* STATED GOAL A
Retype the lines of the records from the line containing "You are a GUI" through the end of the records, inclusive.

* TEXT PASSAGE
________________________________________
Sportsnet revealed the results of their Top 40 Blue Jays list on Sunday, naming the top 20 after 40-31 came out on Friday, and 30-21 was released on Saturday. Jimmy Key, one of the more underrated Blue Jays in club history, was listed at #9.
In an exercise that required some of the Blue Jays’ most prominent writers, broadcasters, and reporters to Blue Jays’ history, Sportsnet revealed it’s top 20 players on Sunday afternoon. Not surprisingly, Roberto Alomar topped the list, and considering he’s the only player to dawn a Blue Jays cap in the Hall of Fame, it would stand to reason that he earned that spot.
________________________________________
* ENTRIES SUPPLIED

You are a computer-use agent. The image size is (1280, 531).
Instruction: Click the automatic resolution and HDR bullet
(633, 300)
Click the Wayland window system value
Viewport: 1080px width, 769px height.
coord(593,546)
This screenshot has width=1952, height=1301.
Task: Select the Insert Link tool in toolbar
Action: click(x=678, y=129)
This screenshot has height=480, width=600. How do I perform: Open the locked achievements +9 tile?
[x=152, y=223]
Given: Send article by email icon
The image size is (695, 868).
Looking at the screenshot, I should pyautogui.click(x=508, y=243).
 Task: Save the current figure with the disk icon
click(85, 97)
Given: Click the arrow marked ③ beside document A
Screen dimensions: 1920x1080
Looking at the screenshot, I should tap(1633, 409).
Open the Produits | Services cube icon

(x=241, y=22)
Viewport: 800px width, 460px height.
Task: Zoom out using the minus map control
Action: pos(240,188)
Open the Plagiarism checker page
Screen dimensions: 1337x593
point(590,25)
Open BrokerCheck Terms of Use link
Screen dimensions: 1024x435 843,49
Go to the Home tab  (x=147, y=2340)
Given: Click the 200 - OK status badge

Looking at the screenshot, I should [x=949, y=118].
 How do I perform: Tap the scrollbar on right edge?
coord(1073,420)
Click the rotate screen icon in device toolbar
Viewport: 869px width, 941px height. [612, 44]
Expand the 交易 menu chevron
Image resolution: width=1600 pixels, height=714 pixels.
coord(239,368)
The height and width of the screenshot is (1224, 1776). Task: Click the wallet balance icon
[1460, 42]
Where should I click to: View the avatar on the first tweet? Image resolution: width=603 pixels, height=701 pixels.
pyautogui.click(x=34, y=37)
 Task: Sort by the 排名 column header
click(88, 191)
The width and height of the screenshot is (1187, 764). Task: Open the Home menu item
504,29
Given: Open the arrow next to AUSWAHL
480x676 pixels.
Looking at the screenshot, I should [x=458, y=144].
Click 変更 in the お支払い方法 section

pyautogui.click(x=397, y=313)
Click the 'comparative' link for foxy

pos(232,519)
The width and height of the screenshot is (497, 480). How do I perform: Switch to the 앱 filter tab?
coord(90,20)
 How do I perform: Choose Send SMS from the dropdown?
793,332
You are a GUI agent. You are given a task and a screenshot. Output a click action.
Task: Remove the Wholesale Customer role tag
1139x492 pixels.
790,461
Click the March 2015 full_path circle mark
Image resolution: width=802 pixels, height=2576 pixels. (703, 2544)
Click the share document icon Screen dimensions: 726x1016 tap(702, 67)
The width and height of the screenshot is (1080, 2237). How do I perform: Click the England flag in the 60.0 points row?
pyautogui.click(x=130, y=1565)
________________________________________
* STATED GOAL B
In the text about Sportsnet's Top 40 Blue Jays list, which player topped the list?

* FINAL RESULT A
You are a GUI agent. You are given a task and a screenshot. Output a click action.
Task: Remove the Wholesale Customer role tag
1139x492 pixels.
790,461
Click the March 2015 full_path circle mark
Image resolution: width=802 pixels, height=2576 pixels. (703, 2544)
Click the share document icon Screen dimensions: 726x1016 tap(702, 67)
The width and height of the screenshot is (1080, 2237). How do I perform: Click the England flag in the 60.0 points row?
pyautogui.click(x=130, y=1565)

* FINAL RESULT B
Roberto Alomar